2. Consider adding more appropriate discussion of each of the examples cited - or at least the most important ones. Include more generalization and provide your own opinion regarding the most promising/facile/cheap approaches to be considered in future research.

Response: Thanks for your suggestion. We have added some discussion about electrolyte, anode material, cathode material for SIBs at low temperature in the revision. 

 

3. Please be more accurate in the citation of the original results. Provide all the information needed to properly judge about the importance of the study - the most important piece is the information on (dis)charged rate missing in many of the citations.

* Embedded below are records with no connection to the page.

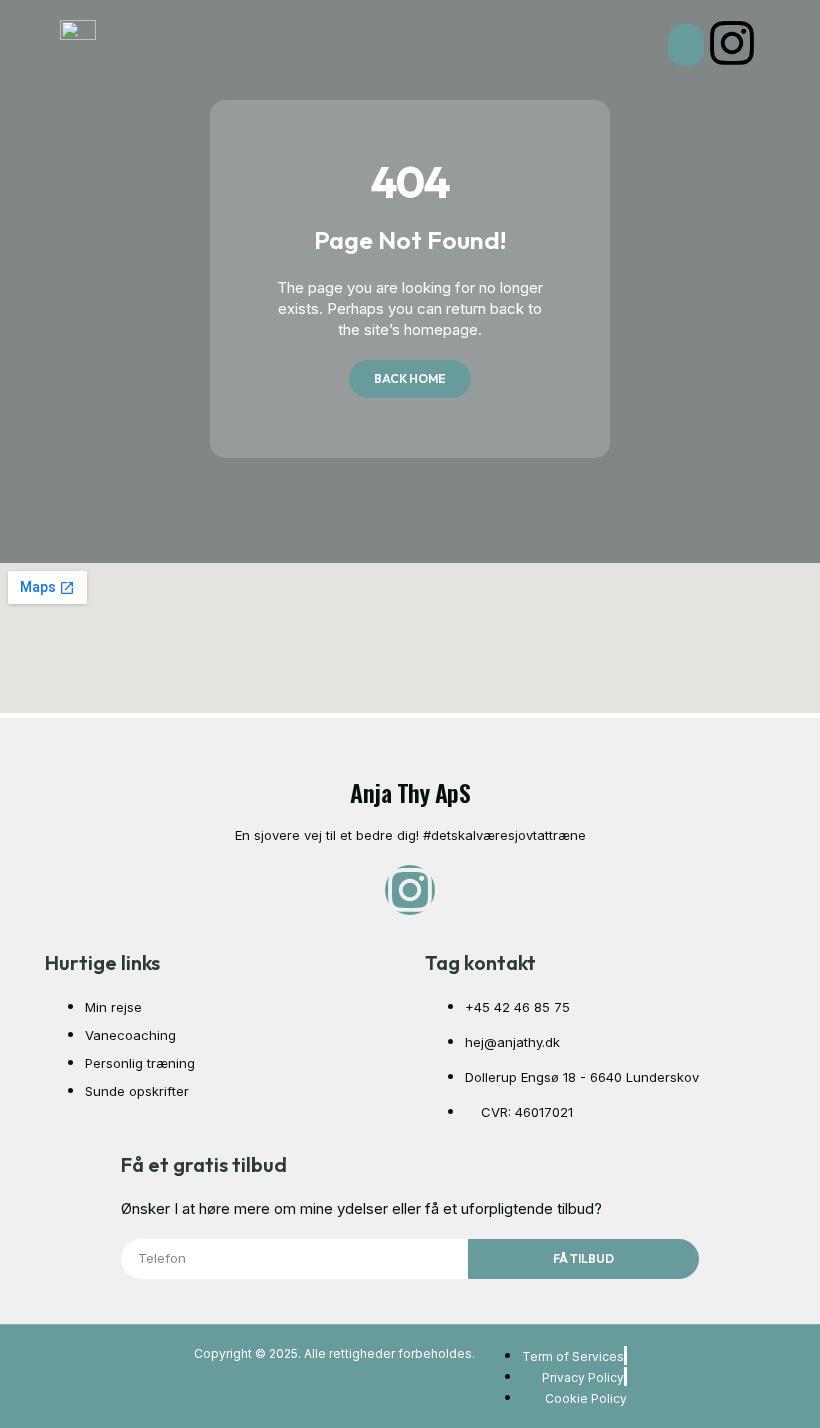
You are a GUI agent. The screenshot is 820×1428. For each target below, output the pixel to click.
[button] (686, 45)
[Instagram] (732, 43)
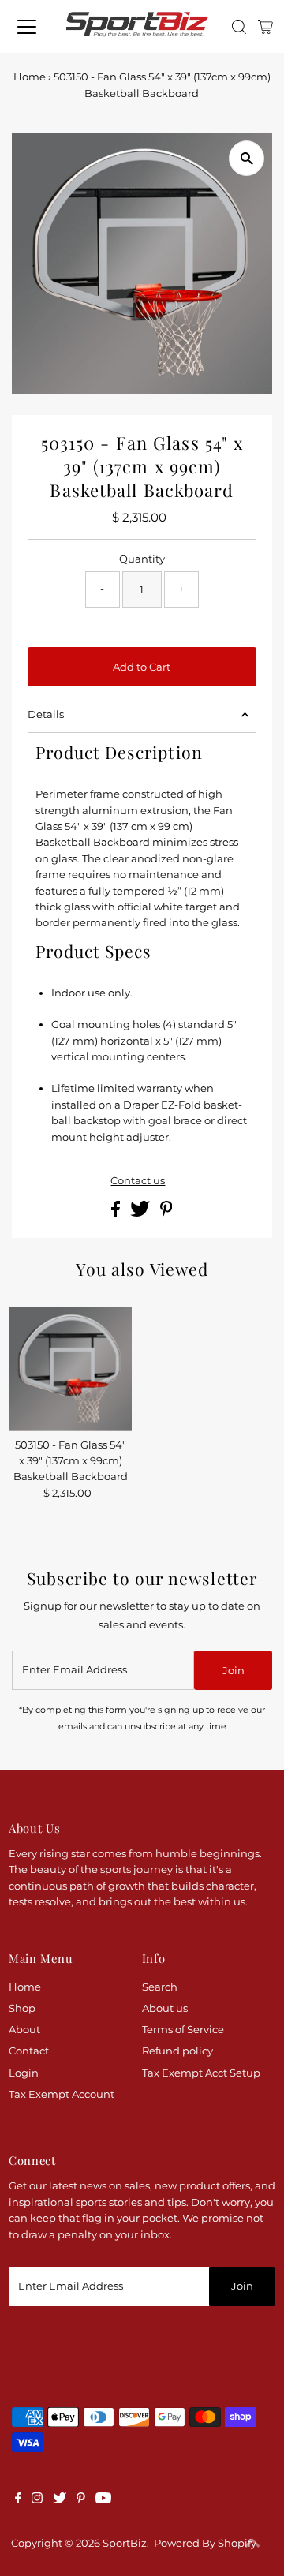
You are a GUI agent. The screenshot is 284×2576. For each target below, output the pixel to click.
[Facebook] (18, 2500)
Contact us (137, 1181)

Response: Yes. We have changed all current densities into rates in the revision.

 

4. I would suggest adding the information about the rate in Figs. 5 and 9 (probably coded by the symbol size).

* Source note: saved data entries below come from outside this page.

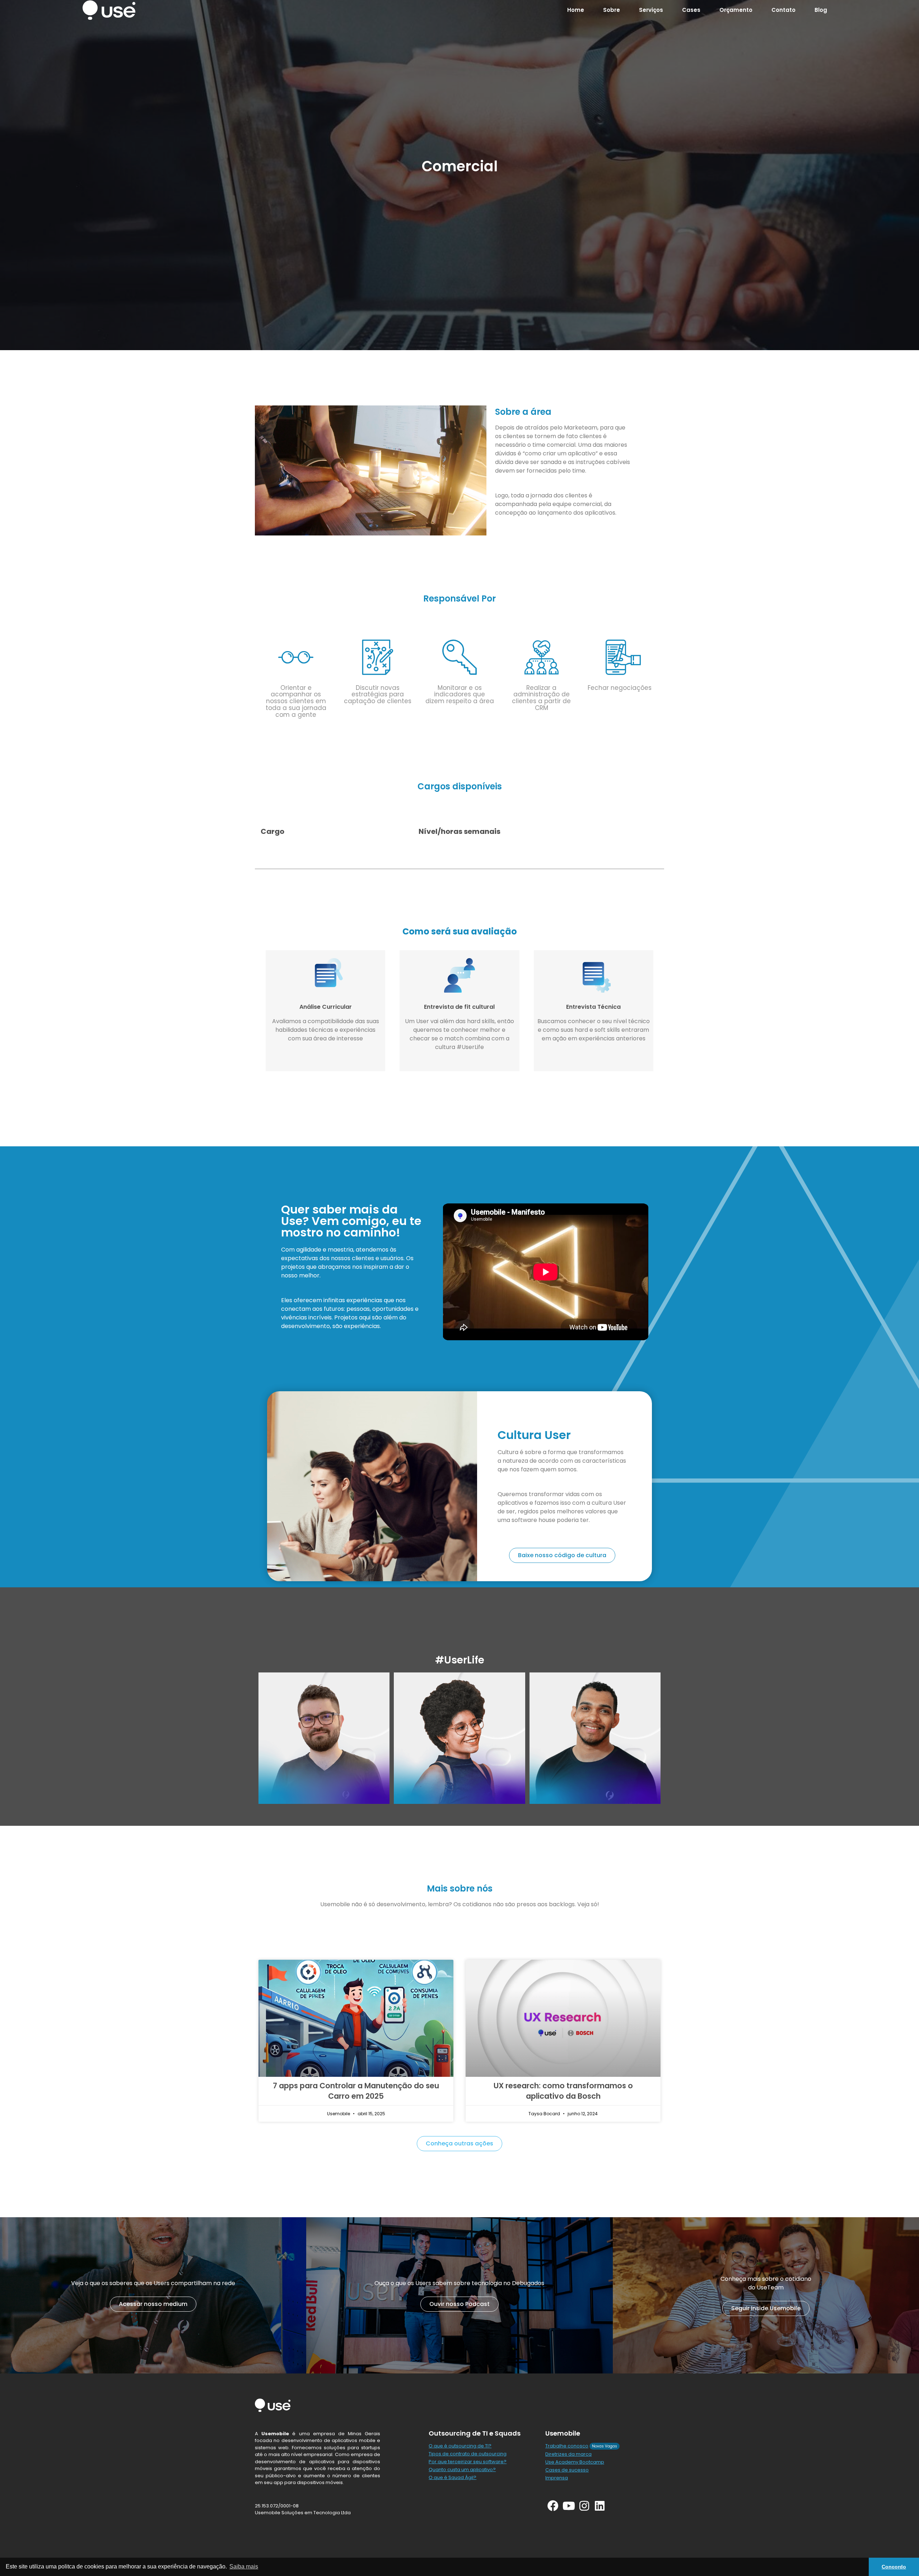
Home (575, 10)
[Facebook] (553, 2506)
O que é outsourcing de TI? (460, 2445)
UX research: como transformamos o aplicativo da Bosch (563, 2090)
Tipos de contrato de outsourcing (468, 2453)
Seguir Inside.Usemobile (766, 2308)
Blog (821, 10)
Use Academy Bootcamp (574, 2462)
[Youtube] (568, 2506)
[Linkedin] (599, 2506)
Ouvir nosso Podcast (459, 2304)
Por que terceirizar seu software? (468, 2461)
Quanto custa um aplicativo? (462, 2469)
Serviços (651, 10)
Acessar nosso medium (153, 2304)
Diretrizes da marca (568, 2454)
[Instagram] (584, 2506)
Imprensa (556, 2477)
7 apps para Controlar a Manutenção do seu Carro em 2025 (356, 2090)
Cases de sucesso (567, 2469)
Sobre (611, 10)
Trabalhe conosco (566, 2445)
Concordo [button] (894, 2567)
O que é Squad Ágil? (452, 2477)
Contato (783, 10)
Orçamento (735, 10)
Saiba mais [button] (243, 2566)
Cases (691, 10)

Response: Yes. Rates have been added in Figure 5 and Figure 9 in the revision.

 

5. Remove Fig. 10 - it adds nothing important to the listing in the text. It could be relevant in an oral presentation, but it adds nothing to a paper.

Response: Thanks for your suggestion. Figure 10 has been removed and picture orders have been rearranged in the revision.

 

6. Please accurately check every letter in the paper. Besides grammar errors, there are small yet inaccurate things: for example, incorrect units in line 49, 'Figured' in line 67, subscripts in lines 120 and 123, units in line 195, 'anode' instead of 'cathode' in line 287, 'former' in line 401, the name in line 440, 'imidazolyl' instead of 'imidazolium' in line 624, obsolete hyphens in the chemical names in lines 640 and 654, etc. The list is not complete, there are just examples of numerous inaccuracies. 

Response: Yes. Every letter in the paper is checked carefully and mistakes have been corrected in the revision.

 

7. There are too many abbreviations, some of which are quite confusing (for example, NMP in the field of batteries conventionally stands for N-methylpyrrolidone rather than to a special type of electrode material). Moreover, some of the abbreviations are introduced well after their first use (for example, HC for hard carbon is introduced in line 308, being used in line 142). Some of the abbreviations are never explained (for example, ES in line 89). Therefore, I recommend the authors to add a separate section with the abbreviations used in the review.

Response: We are sorry for this confusion. We have given full explanation of the abbreviations when they appeared the first time in the revision.

 

8. Regarding lines 577-579. I do not see how the optical images allow the conclusion on the viscosity. Please explain in more detail.

Response: Yes. We explained how the optical images allow the conclusion on the viscosity in the revision (Page 19 Line 35-39).

Author Response File: Author Response.pdf

Round 2

Reviewer 2 Report

I see that the authors have addressed the weak (in my opinion) points of their manuscript. Maybe it has not turned ideal (again, in my opinion), but it has been much improved and now seems acceptable. There are still small things regarding the style and formatting (like dashes instead of minus signs) but I hope most of them can be fixed during typesetting. Anyway, small glitches are unavoidable in such long text, but the manuscript overall looks at least understandable.